#### About this task:
The answer must consist of every line below containing "agent".

Saved data entries:
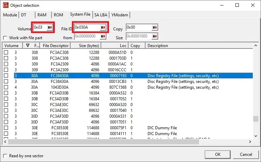Click inside the File ID input field
Screen dimensions: 261x162
[87, 28]
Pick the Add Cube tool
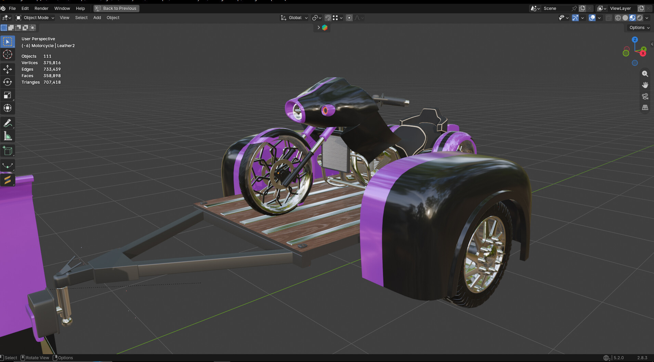Screen dimensions: 654x362 [x=8, y=151]
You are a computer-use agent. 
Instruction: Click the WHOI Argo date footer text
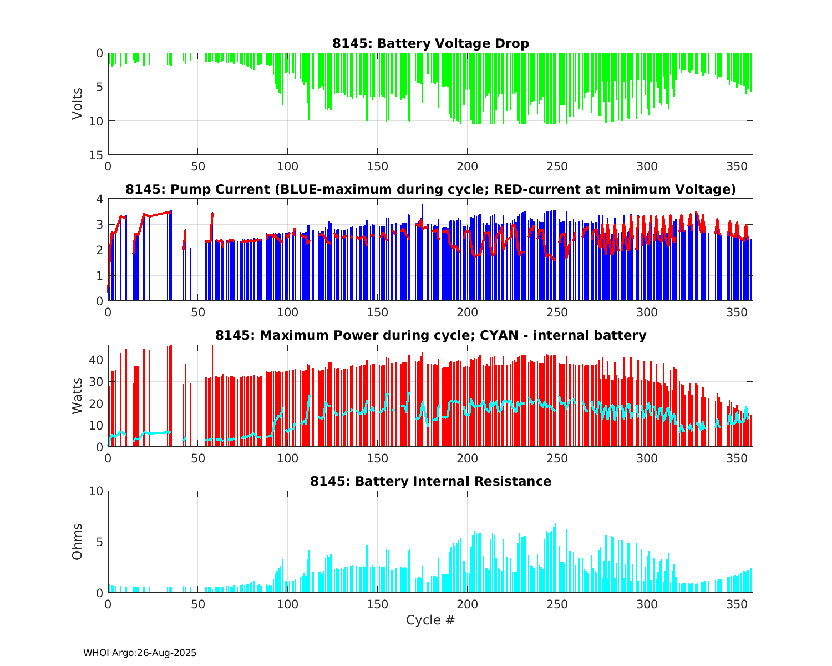point(140,653)
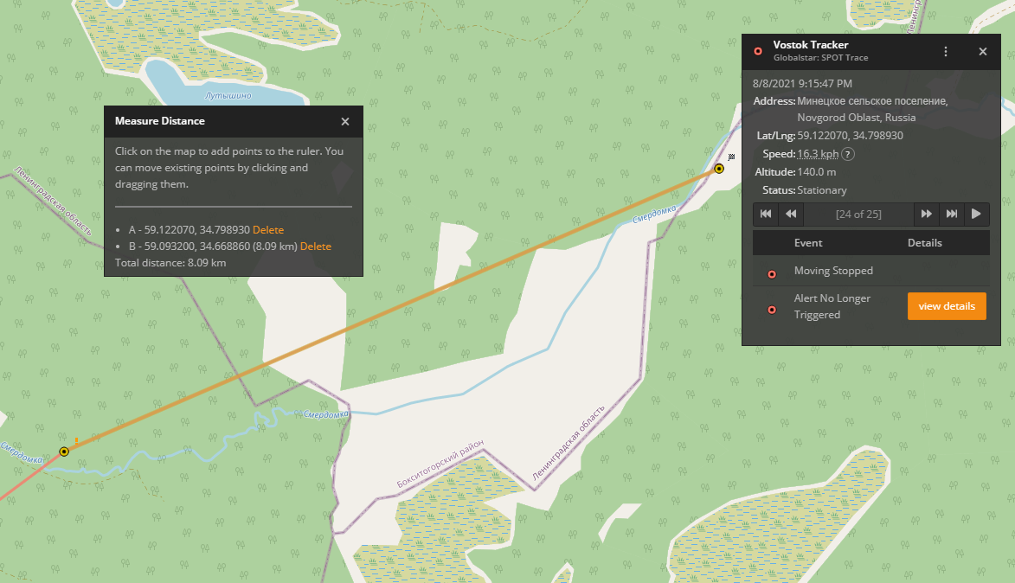Delete measurement point B

point(316,246)
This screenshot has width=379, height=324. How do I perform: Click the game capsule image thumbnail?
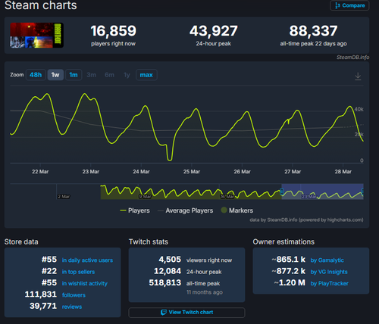[36, 36]
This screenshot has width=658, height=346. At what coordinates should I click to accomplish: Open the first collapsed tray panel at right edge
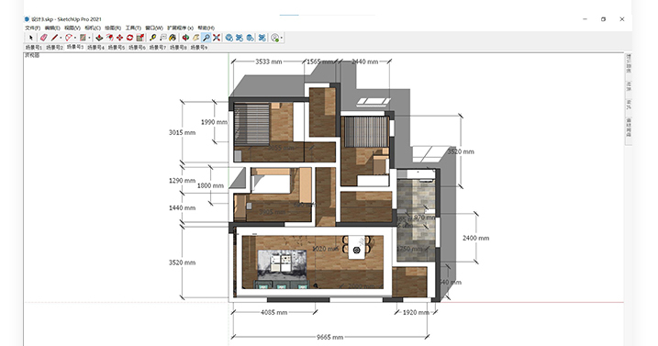click(x=629, y=64)
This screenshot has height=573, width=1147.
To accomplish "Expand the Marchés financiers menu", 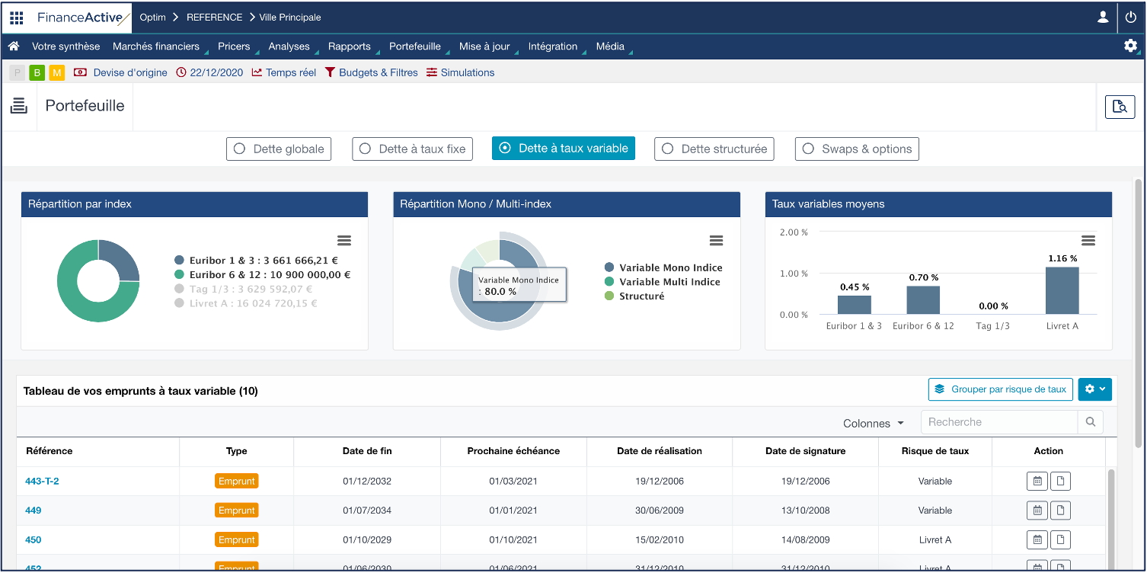I will tap(156, 46).
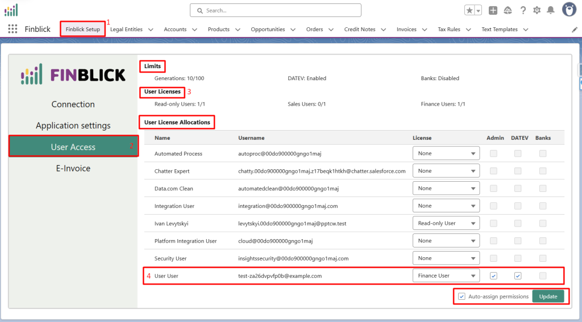Screen dimensions: 582x322
Task: Open License dropdown for Ivan Levytskyi
Action: click(x=446, y=223)
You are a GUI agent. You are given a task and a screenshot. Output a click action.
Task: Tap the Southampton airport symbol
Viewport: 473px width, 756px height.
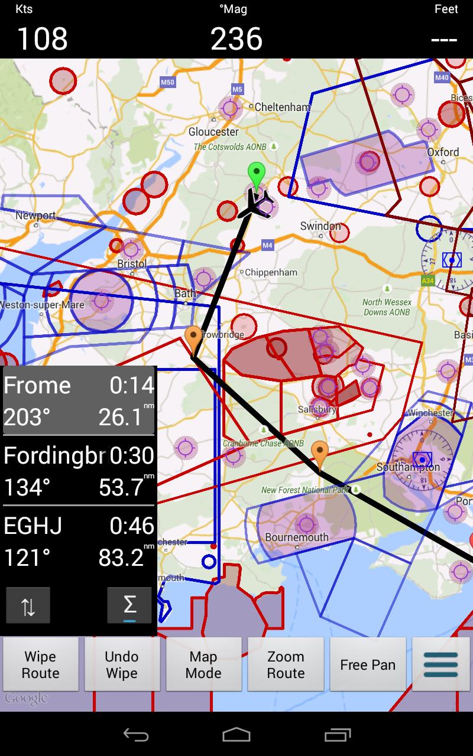tap(422, 460)
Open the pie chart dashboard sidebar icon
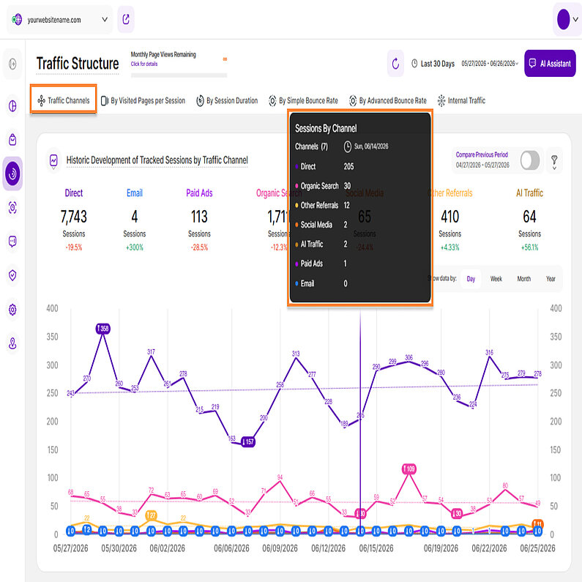This screenshot has height=582, width=582. 12,105
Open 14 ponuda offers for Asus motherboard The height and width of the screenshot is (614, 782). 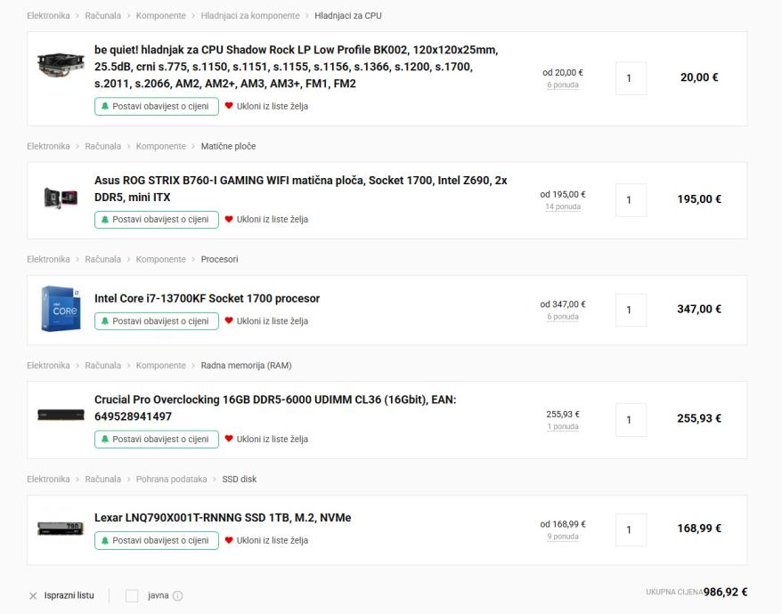pos(563,207)
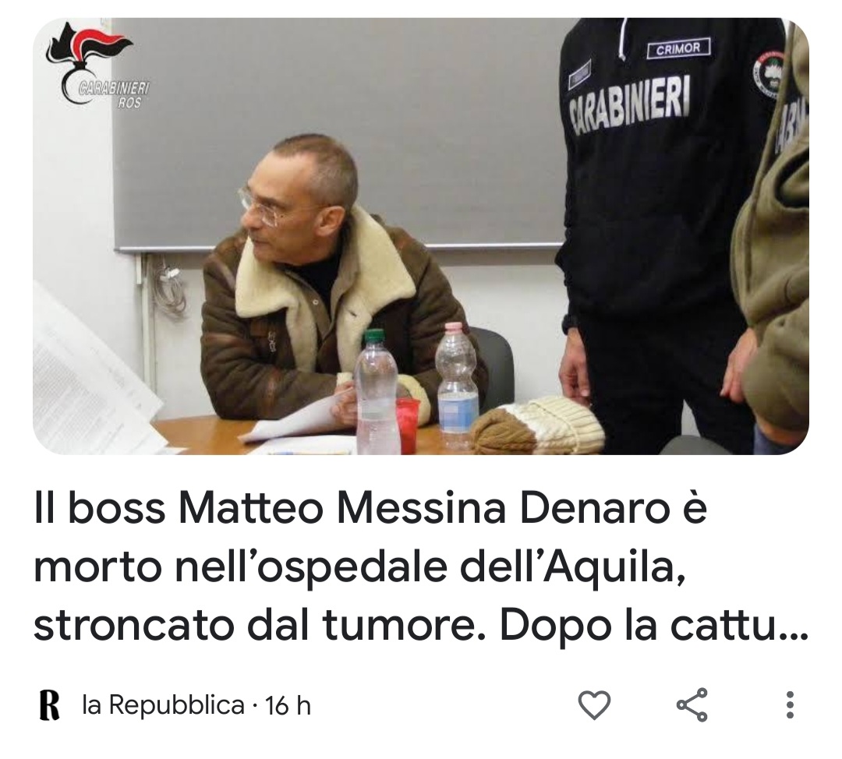842x759 pixels.
Task: Share the article via the share icon
Action: 692,704
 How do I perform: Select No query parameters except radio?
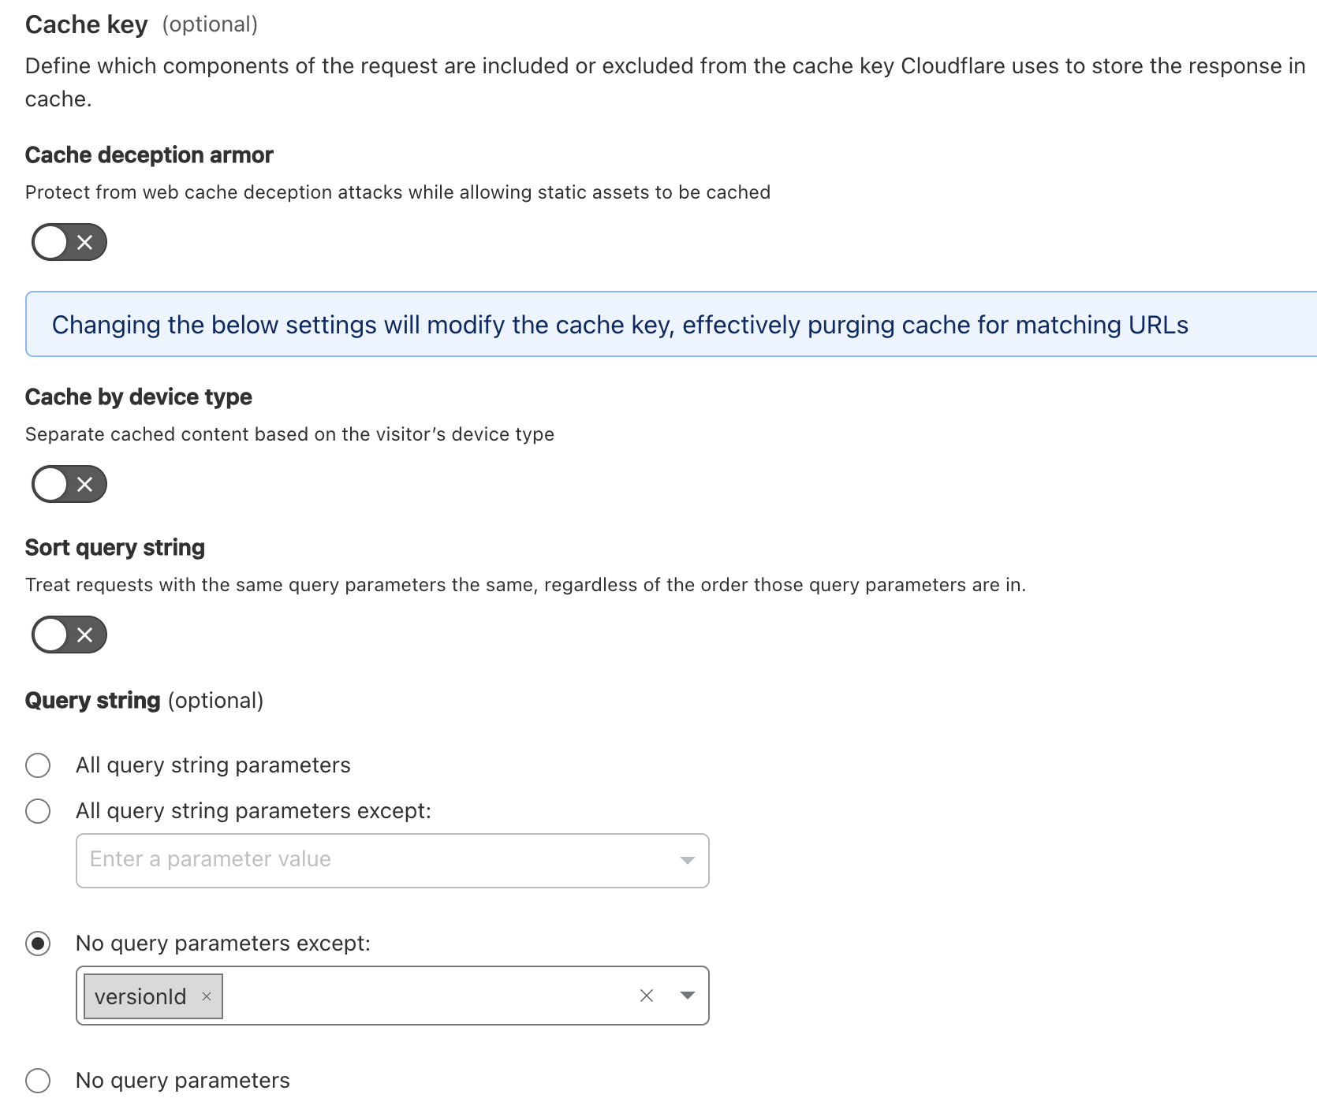pos(38,944)
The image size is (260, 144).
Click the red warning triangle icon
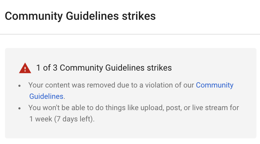(x=25, y=68)
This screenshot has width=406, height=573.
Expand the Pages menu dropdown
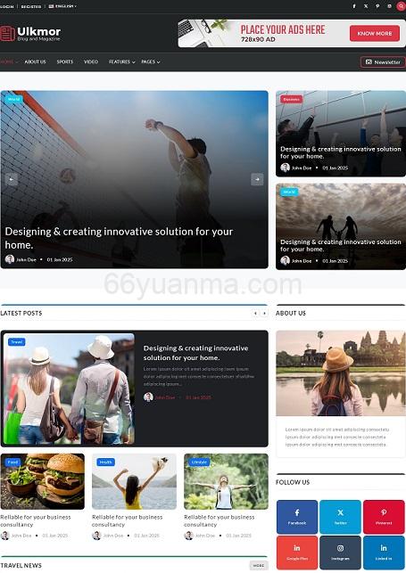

#### Response:
You are a computer-use agent. 
You are a GUI agent. You are given a task and a screenshot. Output a click action.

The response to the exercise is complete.